Kutipan Teks:
----------------------------------------

Penulis: Ade Fathurahman
Ade Fathurahman
Oleh Ade Fathurahman
(SMAN 1 Kota Sukabumi)
Generasi yang
mengalami masa-masa sekolah dasar di Indonesia akhir 70-an sampai dengan awal
80-an adalah generasi yang hadir pada beberapa kali perubahan kurikulum.
Generasi yang secara subjektif pribadi saya sebagai genenasi yang paling
beruntung.
Bagaimana tidak,
generasi saya itulah yang mengalami mandi di sungai hingga mandi di kolam
renang hotel seperti yang dirasakan generasi sekarang.
Generasi yang mengalami pembelajaran mengetik masa keemasan mesin tik brother dan yang sezamannya, mengalami mesin tik elektronik merek IBM, mengalami masa-masa mulai dikenal computer “jngkrik” Pentium 186 berbasics DOS dengan aplikasi wordstar, Lotus 123 dan Chi Writer, hingga munculnya Windows 3.11 yang memperkenalkan berbagai aplikasi MS seperti word, exell, power point dll, bahkan sampai pada generasiAndroid sekarang. Generasi yang mengalami perubahan-perubahan aplikasi sosial media dari mulai Yahoo email Group, Friendster, Facebook, Twitter, Path, Slide share, LinkedIn, hingga Youtube dan Instagram, Reel serta Tiktok saat ini.
Sebetulnya, bukan
bidang pragmatis yang seperti itu yang akan saya sampaikan di tulisan ini,
melainkan berkah mendapatkan pengajaran dari guru-guru SD, SMP dan SMA masa
lalu yang memberikan suasana belajar yang memang tepat dilakukan pada masanya.
Sebagai contoh kasus adalah pembelajaran SD masa itu yang menekankan pada
penguasaan calistung.
Mungkin saja pada
waktu itu pembelajaran calistung yang diberikan pada generasi saya belum
memberikan insight untuk dimanfaatkan sebagai salah satu yang membekali cara berpikir
yang kontekstual. Terbukti juga, gaya hapalan seperti raraban pada masa SD dulu
hanya berfungsi sebagai jalan mendapatkan nilai, menghitung uang jajan dan
tabungan serta membantu dalam permainan masa kanak-kanak seperti halnya
permainan kelereng, monopoli, lempar gambar dan yang sejenis.

----------------------------------------

Materi Hasil Ekstraksi:
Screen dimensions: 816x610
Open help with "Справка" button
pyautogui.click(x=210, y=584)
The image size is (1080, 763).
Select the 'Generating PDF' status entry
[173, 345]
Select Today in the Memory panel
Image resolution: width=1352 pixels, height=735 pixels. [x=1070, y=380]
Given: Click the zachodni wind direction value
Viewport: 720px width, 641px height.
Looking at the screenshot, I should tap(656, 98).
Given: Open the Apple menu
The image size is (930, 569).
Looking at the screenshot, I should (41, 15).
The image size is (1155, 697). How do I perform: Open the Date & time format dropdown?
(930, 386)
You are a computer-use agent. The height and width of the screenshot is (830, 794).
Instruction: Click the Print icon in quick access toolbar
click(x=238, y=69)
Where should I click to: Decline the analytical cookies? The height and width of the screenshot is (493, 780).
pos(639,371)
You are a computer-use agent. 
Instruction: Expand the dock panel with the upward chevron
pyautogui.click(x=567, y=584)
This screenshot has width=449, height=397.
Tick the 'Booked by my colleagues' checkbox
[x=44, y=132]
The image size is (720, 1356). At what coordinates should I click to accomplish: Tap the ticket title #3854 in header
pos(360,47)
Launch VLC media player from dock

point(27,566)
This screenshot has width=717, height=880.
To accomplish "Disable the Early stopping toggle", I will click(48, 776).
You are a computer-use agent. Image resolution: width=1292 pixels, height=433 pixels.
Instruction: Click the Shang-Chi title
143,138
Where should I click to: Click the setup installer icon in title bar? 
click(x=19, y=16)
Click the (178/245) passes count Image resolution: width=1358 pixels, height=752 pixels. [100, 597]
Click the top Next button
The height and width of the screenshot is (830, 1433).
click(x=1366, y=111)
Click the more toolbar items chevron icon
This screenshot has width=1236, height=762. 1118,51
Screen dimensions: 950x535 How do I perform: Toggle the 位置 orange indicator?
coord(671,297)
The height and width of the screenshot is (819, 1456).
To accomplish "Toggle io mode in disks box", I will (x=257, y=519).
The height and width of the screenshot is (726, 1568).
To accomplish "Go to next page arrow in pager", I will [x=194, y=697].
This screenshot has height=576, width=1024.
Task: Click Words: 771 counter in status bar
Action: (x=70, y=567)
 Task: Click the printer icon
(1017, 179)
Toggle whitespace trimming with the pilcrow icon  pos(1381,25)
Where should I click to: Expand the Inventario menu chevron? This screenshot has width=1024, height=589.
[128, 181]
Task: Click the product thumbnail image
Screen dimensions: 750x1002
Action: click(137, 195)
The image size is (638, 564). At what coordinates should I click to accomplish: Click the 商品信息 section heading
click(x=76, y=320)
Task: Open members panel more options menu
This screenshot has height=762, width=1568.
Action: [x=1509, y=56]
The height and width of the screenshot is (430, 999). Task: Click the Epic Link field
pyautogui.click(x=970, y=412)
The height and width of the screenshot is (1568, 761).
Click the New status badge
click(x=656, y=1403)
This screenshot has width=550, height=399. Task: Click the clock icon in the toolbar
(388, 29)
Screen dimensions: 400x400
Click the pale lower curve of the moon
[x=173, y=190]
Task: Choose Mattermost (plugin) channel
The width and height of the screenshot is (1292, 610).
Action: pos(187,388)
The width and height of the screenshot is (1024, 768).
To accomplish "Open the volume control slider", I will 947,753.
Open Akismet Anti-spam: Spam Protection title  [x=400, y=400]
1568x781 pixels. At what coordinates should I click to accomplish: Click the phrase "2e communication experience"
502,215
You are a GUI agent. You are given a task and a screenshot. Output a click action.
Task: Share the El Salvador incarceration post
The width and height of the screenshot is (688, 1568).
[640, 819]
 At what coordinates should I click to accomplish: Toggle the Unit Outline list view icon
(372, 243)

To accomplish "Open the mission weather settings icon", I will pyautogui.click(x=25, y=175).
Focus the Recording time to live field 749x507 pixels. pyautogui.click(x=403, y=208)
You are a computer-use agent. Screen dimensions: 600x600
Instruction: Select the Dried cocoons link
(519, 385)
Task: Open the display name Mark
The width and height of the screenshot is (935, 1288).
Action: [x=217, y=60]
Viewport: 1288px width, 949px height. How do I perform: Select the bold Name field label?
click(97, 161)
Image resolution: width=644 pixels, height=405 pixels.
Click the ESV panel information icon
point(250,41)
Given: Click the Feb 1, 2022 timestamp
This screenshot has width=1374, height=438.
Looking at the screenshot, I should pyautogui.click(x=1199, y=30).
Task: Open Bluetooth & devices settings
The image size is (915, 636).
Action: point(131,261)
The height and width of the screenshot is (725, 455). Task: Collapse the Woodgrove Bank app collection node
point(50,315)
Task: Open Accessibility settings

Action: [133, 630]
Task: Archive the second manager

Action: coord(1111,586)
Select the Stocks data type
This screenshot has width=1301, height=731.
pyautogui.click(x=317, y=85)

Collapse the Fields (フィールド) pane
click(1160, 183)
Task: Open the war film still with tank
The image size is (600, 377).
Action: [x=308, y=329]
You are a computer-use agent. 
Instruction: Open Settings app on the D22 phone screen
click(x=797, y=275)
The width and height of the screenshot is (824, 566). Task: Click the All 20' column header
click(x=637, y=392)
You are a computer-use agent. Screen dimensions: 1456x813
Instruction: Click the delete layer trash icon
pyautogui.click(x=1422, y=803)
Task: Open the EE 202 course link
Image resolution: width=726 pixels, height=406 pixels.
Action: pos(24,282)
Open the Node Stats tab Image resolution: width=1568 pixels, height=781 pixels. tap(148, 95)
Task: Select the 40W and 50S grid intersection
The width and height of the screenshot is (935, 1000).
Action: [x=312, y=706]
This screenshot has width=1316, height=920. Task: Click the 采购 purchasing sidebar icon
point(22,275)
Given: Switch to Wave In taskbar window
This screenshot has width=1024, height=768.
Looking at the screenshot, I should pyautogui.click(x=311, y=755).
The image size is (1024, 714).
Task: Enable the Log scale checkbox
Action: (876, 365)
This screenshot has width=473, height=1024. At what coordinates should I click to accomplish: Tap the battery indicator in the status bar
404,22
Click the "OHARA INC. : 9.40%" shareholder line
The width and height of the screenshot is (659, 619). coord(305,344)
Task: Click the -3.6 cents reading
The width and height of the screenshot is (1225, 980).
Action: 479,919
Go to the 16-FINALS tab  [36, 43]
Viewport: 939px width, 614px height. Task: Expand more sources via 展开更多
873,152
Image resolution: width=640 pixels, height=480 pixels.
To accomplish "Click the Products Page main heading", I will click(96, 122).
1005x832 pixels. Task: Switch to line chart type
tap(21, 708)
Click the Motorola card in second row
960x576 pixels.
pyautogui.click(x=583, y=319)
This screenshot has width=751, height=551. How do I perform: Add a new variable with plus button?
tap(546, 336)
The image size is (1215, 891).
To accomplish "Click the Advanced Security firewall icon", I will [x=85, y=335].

----------------------------------------

Petunjuk Tugas:
1 – Sebutkan semua permainan masa kanak-kanak yang disebut namanya dalam esai tentang generasi sekolah akhir 70-an.
2 – Ketik ulang bagian esai tentang generasi sekolah akhir 70-an, mulai dari "Sebetulnya, bukan" dan berakhir pada "penguasaan calistung.".
3 – Teruskan esai tentang generasi sekolah akhir 70-an, dimulai sesudah kalimat terakhirnya.
Catatan di atas merupakan bahan tersendiri yang terpisah dari esai.

Jawaban Latihan:
1 – kelereng, monopoli, lempar gambar

2 –
Sebetulnya, bukan
bidang pragmatis yang seperti itu yang akan saya sampaikan di tulisan ini,
melainkan berkah mendapatkan pengajaran dari guru-guru SD, SMP dan SMA masa
lalu yang memberikan suasana belajar yang memang tepat dilakukan pada masanya.
Sebagai contoh kasus adalah pembelajaran SD masa itu yang menekankan pada
penguasaan calistung.

3 –
Ada beberapa
ajaran Beliau-beliau (guru-guru kami) dalam bidang berhitung semacam raraban
(perpangkatan), serta penjumlahan, pengurangan, perkalian serta pembagian
pecahan yang pada saat menjadi guru sering dijadikan bahan mempercepat dan
meyederhanakan pekerjaan siswa dalam mengerjakan soal-soal pada MP Geografi
yang saya ampu yang memerlukan penggunaan kompetensi matematika dasar.
Sebagai contoh,
selain diperkenalkan perpangkatan yang sampai kelas 6 SD yang mencapai pangkat
25, generasi saya ini, walau di Jurusan Sosial, tapi masih mendapatkan bekal
Pembelajaran Bahasa Indonesia yang saya pandang cukup, baik hal mendasar pada
Tata Bahasa, maupun pengenalan Kesusastraan Indonesia.
Matematika yang
melatih kita berpikir logis serta bahasa yang menuntun kita mengkomunikasikan
hasil berpikir logis itulah yang memang ditekankan pada generasi kami saat di
SD dahulu yang telah menjadi Insight bagi saya khususnya untuk menstimulan
siswa untuk mencintai dan merasa berkebutuhan lebih untuk memahaminya.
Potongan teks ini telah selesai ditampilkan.